Eines muss in aller Deutlichkeit gesagt werden: Dieses Regime hat jede moralische und politische Legitimität verloren. Es ist am Ende. Die Frage ist heute nicht mehr, ob diese Schreckensherrschaft fällt, sondern nur noch wann und wie.

Kein „business as usual” mit dem Unrechtsregime

Die Gewalt der letzten Tage hat jede rote Linie überschritten. Wir dürfen nicht wieder zur Tagesordnung übergehen. Deutschland und Europa müssen eine unmissverständliche Antwort geben.
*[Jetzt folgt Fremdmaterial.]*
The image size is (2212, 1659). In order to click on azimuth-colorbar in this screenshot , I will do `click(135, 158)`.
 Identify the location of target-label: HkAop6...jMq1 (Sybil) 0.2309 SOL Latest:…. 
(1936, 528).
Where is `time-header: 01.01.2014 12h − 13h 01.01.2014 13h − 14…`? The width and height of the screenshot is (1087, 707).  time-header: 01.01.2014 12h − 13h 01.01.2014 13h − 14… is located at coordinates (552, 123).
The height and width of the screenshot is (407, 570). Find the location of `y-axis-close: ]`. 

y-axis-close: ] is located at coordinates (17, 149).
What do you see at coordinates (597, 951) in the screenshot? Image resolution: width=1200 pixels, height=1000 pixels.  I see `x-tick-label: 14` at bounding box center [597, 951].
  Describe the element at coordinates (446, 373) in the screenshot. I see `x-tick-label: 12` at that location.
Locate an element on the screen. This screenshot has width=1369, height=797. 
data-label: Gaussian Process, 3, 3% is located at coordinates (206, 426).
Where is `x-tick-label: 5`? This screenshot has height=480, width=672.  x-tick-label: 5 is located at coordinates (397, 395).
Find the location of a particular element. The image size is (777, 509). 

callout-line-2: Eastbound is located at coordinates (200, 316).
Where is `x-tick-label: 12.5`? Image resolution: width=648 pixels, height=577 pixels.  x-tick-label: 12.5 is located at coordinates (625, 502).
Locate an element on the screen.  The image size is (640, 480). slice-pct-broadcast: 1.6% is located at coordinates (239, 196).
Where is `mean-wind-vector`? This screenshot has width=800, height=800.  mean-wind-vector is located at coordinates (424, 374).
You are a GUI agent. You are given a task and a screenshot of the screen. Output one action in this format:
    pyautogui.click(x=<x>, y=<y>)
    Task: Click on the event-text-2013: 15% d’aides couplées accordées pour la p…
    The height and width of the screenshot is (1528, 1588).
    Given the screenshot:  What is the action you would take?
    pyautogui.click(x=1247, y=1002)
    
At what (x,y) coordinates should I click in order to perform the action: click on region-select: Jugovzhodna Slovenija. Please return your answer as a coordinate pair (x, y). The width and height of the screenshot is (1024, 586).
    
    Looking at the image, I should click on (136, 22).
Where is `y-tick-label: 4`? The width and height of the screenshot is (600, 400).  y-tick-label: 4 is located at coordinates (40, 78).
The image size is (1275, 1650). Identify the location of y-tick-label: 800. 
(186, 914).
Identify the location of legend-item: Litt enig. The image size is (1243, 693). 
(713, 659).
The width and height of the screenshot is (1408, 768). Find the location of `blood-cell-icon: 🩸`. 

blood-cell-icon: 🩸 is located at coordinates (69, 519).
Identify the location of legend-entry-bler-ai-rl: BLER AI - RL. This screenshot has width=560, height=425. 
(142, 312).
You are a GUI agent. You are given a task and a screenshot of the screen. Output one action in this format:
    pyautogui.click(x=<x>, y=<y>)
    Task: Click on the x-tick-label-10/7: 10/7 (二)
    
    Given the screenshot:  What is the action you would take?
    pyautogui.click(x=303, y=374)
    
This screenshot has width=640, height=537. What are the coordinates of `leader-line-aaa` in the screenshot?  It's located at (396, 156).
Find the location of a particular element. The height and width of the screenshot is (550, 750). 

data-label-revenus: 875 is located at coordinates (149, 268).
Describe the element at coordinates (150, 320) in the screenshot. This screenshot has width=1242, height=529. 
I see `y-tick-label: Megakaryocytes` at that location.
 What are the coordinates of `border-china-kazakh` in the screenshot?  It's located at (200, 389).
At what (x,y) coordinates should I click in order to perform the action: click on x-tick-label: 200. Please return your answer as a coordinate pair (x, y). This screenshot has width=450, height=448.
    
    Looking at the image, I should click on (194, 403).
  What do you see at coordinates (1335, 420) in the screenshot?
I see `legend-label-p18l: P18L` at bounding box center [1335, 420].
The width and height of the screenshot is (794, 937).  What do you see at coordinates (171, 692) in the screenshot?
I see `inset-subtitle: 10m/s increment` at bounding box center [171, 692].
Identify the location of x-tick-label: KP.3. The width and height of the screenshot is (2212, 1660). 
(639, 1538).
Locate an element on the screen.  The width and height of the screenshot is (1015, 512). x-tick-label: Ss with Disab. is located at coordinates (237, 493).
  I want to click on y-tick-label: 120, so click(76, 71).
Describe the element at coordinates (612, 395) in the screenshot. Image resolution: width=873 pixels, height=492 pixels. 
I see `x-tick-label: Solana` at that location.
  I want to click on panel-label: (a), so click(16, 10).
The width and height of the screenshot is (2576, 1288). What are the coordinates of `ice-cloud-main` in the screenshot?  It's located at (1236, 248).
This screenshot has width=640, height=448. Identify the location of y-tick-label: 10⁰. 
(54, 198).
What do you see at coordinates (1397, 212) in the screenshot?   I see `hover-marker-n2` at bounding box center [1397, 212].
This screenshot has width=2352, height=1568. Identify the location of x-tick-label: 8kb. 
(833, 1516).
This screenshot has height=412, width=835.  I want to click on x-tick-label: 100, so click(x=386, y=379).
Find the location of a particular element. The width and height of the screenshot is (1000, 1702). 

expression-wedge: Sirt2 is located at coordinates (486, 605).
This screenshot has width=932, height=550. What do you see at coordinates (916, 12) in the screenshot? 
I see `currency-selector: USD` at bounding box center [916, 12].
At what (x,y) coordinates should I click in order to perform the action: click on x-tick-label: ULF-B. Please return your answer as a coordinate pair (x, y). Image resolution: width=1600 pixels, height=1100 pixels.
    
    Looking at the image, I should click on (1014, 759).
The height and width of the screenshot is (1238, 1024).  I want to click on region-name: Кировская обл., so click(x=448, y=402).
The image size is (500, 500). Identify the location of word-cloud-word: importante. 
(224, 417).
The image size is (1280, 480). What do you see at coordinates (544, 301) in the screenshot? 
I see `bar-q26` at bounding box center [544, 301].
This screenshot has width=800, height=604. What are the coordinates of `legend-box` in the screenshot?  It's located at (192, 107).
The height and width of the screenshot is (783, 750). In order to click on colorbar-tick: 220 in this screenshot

Für die CDU ist klar:

  • Erstens: Die iranischen Revolutionsgarden gehören ohne Wenn und Aber auf die EU-Terrorliste. Sie sind der verlängerte Arm eines Regimes, das Terror zur Staatsdoktrin erhoben hat. Unser Außenminister Jo Wadephul setzt sich dafür mit Nachdruck auf europäischer Ebene ein. Wer Terror sät, muss als Terrorist behandelt werden.
  • Zweitens dürfen wir in der Weltöffentlichkeit nicht aufhören, über den Iran zu sprechen. Wir müssen die Aufmerksamkeit hochhalten und das Unrecht beim Namen nennen. Ein Unrechtsregime darf niemals internationale Anerkennung erfahren, während es die eigenen Bürger ermordet. 

Wir stehen an der Seite der Freiheit. 

Das iranische Volk kämpft unter Einsatz seines Lebens für Frieden, Freiheit und Selbstbestimmung. Diese Menschen kämpfen für Werte, die auch unsere sind. Sie haben unsere volle Solidarität und die uneingeschränkte Unterstützung der CDU.